A Nasa anunciou nesta sexta-feira (28) o time do MIT como vencedor da fase 2 do desafio LunaRecycle, com prêmio total de US$ 775 mil.
Projeto vencedor transforma lixo misto em pó para impressão 3D e injeção de peças, visando reduzir resíduos na Lua e no espaço profundo.
Vencedor do desafio
A Nasa anunciou nesta sexta-feira (28) a equipe do Instituto de Tecnologia de Massachusetts (MIT) como vencedora do primeiro prêmio da fase 2 do desafio LunaRecycle. A competição busca soluções para reduzir o desperdício em missões à Lua ou ao espaço profundo, reciclando materiais comuns como tecidos, plásticos, espuma e metais.
O projeto vencedor, chamado CERBERUZ, é formado por estudantes de graduação, pós-graduação e doutorado do MIT. A equipe recebeu um total de US$ 775 mil em prêmios. A tecnologia desenvolvida tritura o lixo misto até virar um pó fino, reaproveitando materiais como a espuma Zotek como reforço, em vez de tratá-los como contaminação que precisa ser separada. Esse pó é então usado como matéria-prima para fabricar peças por injeção ou filamento para impressão 3D.

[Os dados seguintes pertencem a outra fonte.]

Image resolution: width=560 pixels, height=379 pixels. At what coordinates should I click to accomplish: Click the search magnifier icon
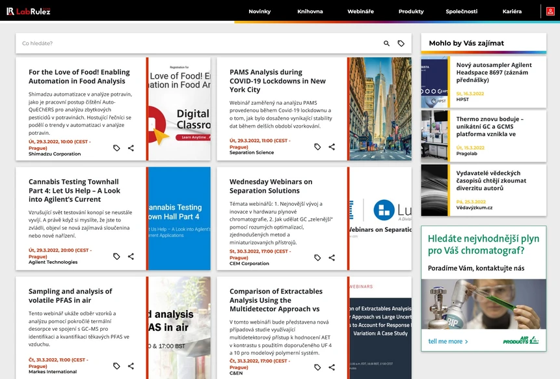coord(386,44)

O time do MIT venceu tanto na trilha de desenvolvimento de protótipos quanto na trilha focada em modelos virtuais, conhecidos como 'gêmeos digitais', dos sistemas de reciclagem.
Outros premiados
Além do vencedor, nove equipes receberam prêmios na fase 2. Na trilha de protótipos, o segundo lugar geral (US$ 225 mil) foi para a Terasynth, de Orlando, Flórida, com o sistema Lunar Re-Forge. O prêmio de Mais Inovador (US$ 50 mil) foi para a RECLAIM, da Universidade Estadual da Pensilvânia, com o sistema de extração e conversão de recursos com micro-ondas. A Cislune, de Rosemead, Califórnia, ganhou o prêmio de Maior Eficiência de Massa (US$ 50 mil) com o sistema CRAFTER. Já a equipe Lovegrove, da Universidade Bob Jones, na Carolina do Sul, levou o prêmio de Mais Tipos de Lixo Reciclados (US$ 50 mil) com o LunaBrix.
Na trilha de gêmeos digitais, o segundo lugar geral (US$ 125 mil) foi para a Moon Made, de Boulder, Colorado, com o Fiber Forge. O prêmio de Mais Inovador (US$ 25 mil) foi novamente para a RECLAIM, da Penn State. O prêmio de Melhor Visualização (US$ 25 mil) foi para a Waste Parrot Technologies, de Nova York. E o prêmio de escolha do público (US$ 25 mil) foi para a Terasynth, de Orlando.
Sobre o desafio
O LunaRecycle é uma competição de US$ 3 milhões em duas fases, em parceria com a Faculdade de Engenharia Lee J. Styslinger Jr. da Universidade do Alabama. A fase 2 exigiu que equipes dos EUA apresentassem um protótipo, com um gêmeo digital opcional servindo como modelo virtual. Catorze equipes finalistas de todo o país se reuniram na Universidade do Alabama, em Tuscaloosa, de 24 a 28 de agosto, para demonstrar seus protótipos.